Итак, в 1920 году Есенину не удалось побывать на Ближнем Востоке. Но теперь мы знаем, что он доехал не до Баку, а до Тифлиса.
Надежда выехать в Персию не оставляет поэта. В конце 1921 — начале 1922 года Мариенгоф утратил веру в возможность изолировать Есенина от Дункан (он всю жизнь подчеркивал трагическое для Есенина значение этой связи). И Мариенгоф готовит новую, третью поездку Есенина на Кавказ. «Розовый полусумрак, — пишет он в «Романе без вранья». — С мягких больших плеч Изадоры стекают легкие складки красноватого шелка». Стали обдумывать, как вытащить из Москвы Есенина. Соблазняли и соблазнили Персией». Однако случилось так, что в феврале 1922 года Есенин доехал лишь до Ростова-на-Дону: в Москве он опоздал на поезд, к которому был прицеплен вагон Колобова, отправлявшийся в Тифлис и далее в Батум, догнал этот вагон лишь в Ростове. Но тут поэт поссорился с хозяином вагона, отказался от дальнейшей поездки с ним и вернулся в Москву.
2...3 сентября 1924 года Есенин едет на Кавказ в четвертый раз. Движет им (а частности) всё то же желание побывать в Персии. Непосредственным толчком к поездке была встреча поэта с П. И. Чагиным, вторым секретарем ЦК компартии Азербайджана и редактором газеты «Бакинский рабочий». Чагин пригласил Есенина в Баку, пообещав содействие в выезде в Персию. Есенин охотно принял это приглашение, приехал в Баку. Потом жил в столице Грузии, временами — снова в Баку. «Сижу в Тифлисе, — писал он 17 октября 1924 года своему другу Галине Артуровне Бениславской, — Дожидаюсь денег из Баку и поеду в Тегеран. Первая попытка проехать через Тавриз не удалась».

_ПРЕДОСТАВЛЕННЫЙ МАТЕРИАЛ_
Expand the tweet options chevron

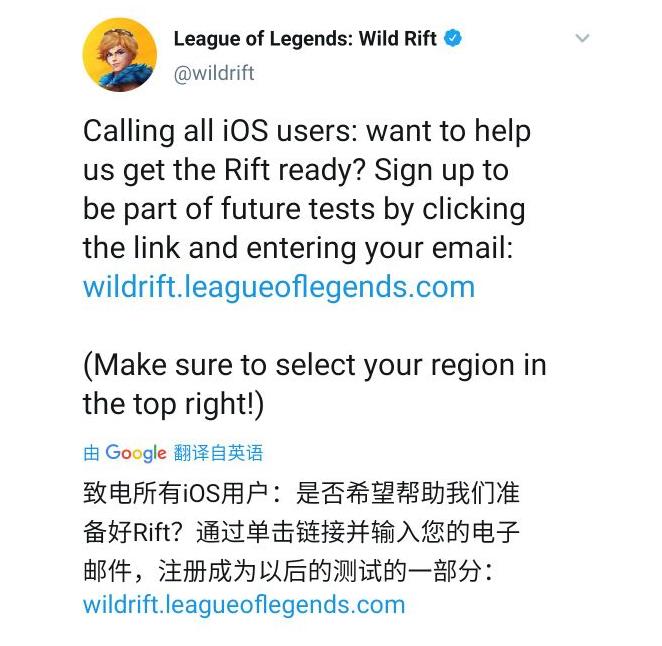click(583, 38)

_ЗАДАНИЕ 1_
Перечислите все города, которые названы во фрагменте о поездках Есенина на Кавказ.
_ЗАДАНИЕ 2_
Продолжите фрагмент о поездках Есенина на Кавказ, начав сразу после его последнего предложения.

_ОТВЕТ 1_
Во фрагменте названы Баку, Тифлис, Москва, Ростов-на-Дону, Батум, Тегеран и Тавриз.

_ОТВЕТ 2_
Спокойная уверенность, что днями он будет в стране обетованной, что следующее письмо, насыщенное новыми впечатлениями, он отправит уже оттуда, так тверда в Есенине, что в том же письме от 17 октября 1924 года появляются строки: «Из Батума получил приглашение от Повицкого. После Персии заеду». И далее: «Из Персии напишу подробней». Вера в реальность этой поездки не покидает его и позднее. «Несколько времени поживу в Тегеране, — пишет он через пять дней Г. А. Бениславской, — а потом поеду в Батум или в Баку». Однако в октябре-ноябре 1924 года поездка в Персию вновь не состоялась.

НАЧАЛО ПЕРСИДСКОГО ЦИКЛА

Есенин задумал создать «Персидские мотивы» давно, по-видимому, еще в те времена, когда наблюдал и сам испытывал тревожное волнение от встречи с персидской классикой. Мысль о таком цикле стихотворений возникла вместе с мечтой о Персии. Он, этот цикл, должен быть необыкновенным — вершиной его творчества. Есенину было ясно, что она еще не достигнута.
Персы оставили миру перлы лирической поэзии. Им известна была тайна создания поэтической ткани на века. И он узнает ее, эту тайну. И, может быть, ему станет ведомо еще такое, чего мир никогда не знал. Вот только бы побывать на Востоке, увидеть своими глазами его своеобразие, цветовую гамму, контрасты, послушать пульс жизни.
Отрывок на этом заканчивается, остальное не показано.